4028490 CANADA INC.,

Applicant,

and

 

HER MAJESTY THE QUEEN,

Respondent.

____________________________________________________________________

Application heard October 18, 2004, at Montréal, Quebec.

 

Before: The Honourable Justice Paul Bédard

 

Appearances:

 

Counsel for the Applicant:

Christopher Mostovac

 

Counsel for the Respondent:

Judith Kucharsky

____________________________________________________________________

ORDER

 

          Given the application made to obtain an order for an extension of time to serve a notice of objection to the assessment established under the Excise Tax Act, with the number 03110730 and dated June 5, 2003;

 

          And given the parties' claims;

 

          The application is dismissed in accordance with the attached Reasons for Order.

 

Signed at Ottawa, Canada, this 23rd day of February 2005.

 

 

 

 

"Paul Bédard"

Bédard J.


 

 

 

Citation: 2005TCC50

Date: 20050223

Docket: 2004-3050(GST)APP

BETWEEN:

4028490 CANADA INC.,

Applicant,

and

 

HER MAJESTY THE QUEEN,

Respondent.

 

 

REASONS FOR ORDER

 

Bédard J.

 

[1]     This is an application made under section 304 of the Excise Tax Act (the "Act") to obtain an extension of time for the Applicant to file a notice of objection.
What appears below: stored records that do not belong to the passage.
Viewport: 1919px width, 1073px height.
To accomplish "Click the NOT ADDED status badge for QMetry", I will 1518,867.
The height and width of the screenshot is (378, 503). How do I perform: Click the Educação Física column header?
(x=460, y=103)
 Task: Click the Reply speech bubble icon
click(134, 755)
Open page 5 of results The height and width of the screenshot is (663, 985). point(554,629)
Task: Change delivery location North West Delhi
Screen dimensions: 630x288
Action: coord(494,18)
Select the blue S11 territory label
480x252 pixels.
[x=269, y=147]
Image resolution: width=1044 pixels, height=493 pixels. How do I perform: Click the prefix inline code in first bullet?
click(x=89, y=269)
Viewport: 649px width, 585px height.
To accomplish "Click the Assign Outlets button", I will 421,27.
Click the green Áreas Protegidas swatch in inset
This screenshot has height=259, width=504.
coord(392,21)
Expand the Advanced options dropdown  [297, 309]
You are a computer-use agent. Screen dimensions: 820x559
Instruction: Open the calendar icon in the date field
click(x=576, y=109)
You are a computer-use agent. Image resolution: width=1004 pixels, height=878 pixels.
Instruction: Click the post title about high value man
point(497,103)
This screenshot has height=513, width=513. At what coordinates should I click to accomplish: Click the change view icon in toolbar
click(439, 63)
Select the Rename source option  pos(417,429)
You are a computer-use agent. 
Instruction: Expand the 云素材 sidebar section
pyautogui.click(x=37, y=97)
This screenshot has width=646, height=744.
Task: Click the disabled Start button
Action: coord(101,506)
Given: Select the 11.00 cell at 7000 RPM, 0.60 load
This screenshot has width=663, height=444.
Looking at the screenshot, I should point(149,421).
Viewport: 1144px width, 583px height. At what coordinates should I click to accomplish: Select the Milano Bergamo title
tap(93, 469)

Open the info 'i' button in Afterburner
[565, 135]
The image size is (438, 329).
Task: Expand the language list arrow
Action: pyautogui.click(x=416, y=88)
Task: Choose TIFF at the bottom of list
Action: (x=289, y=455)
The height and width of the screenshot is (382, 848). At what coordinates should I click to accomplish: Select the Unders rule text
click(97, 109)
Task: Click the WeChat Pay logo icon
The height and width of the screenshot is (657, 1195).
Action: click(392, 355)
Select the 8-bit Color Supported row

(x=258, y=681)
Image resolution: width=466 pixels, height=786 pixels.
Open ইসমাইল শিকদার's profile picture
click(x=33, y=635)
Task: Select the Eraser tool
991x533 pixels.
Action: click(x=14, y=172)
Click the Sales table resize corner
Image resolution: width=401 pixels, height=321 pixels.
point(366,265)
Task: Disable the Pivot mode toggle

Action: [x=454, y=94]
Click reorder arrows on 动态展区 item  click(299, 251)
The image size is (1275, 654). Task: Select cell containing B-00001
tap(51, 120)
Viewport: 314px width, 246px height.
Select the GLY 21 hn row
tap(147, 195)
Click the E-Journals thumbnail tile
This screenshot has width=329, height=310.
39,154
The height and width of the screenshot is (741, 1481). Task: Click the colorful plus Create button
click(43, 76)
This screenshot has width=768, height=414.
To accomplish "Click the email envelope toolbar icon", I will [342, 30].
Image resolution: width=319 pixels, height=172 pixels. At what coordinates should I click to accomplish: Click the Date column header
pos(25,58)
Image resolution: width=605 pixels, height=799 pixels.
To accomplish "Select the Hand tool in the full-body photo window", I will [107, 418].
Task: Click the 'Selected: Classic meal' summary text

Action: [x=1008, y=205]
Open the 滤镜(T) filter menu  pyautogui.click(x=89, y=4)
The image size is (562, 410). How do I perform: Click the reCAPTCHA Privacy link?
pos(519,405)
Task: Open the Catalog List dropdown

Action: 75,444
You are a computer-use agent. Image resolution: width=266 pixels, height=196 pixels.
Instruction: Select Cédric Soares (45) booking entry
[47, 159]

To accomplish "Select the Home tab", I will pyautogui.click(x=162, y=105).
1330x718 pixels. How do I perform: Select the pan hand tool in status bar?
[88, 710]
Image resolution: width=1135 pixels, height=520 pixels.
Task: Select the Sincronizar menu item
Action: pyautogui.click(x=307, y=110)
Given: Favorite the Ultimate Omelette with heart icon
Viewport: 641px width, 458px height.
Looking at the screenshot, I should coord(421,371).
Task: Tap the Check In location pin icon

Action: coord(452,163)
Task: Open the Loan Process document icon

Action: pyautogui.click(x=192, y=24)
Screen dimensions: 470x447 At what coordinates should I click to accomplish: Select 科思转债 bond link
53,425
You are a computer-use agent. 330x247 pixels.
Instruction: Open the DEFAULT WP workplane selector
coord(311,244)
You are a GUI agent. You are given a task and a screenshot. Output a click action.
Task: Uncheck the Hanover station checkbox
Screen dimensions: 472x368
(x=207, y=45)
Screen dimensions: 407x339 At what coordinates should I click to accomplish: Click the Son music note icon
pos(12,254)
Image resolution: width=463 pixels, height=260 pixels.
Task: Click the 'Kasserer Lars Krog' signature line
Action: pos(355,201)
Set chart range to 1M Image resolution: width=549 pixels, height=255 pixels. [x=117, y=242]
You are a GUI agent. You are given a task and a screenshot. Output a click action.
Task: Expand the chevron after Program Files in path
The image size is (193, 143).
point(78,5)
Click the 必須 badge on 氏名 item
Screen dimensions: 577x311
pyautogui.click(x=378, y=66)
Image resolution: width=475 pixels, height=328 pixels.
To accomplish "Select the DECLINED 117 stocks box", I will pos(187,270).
The key question in this case is: did the Applicant have the legal capacity to make such an application, given its bankrupt status?

 

[2]     The Applicant went bankrupt on February 4, 2003.

 

[3]     H.H. Davis & Assoc. Inc. (the "Trustee") was appointed trustee of the Applicant's estate in bankruptcy by the official receiver.

 

[4]     At the time of the bankruptcy, the sole director for the Applicant was Brian Gray.

 

[5]     On June 5, 2003, the Minister of National Revenue (the "Minister") established an assessment for the Applicant for the period from June 1, 2002, to February 4, 2003.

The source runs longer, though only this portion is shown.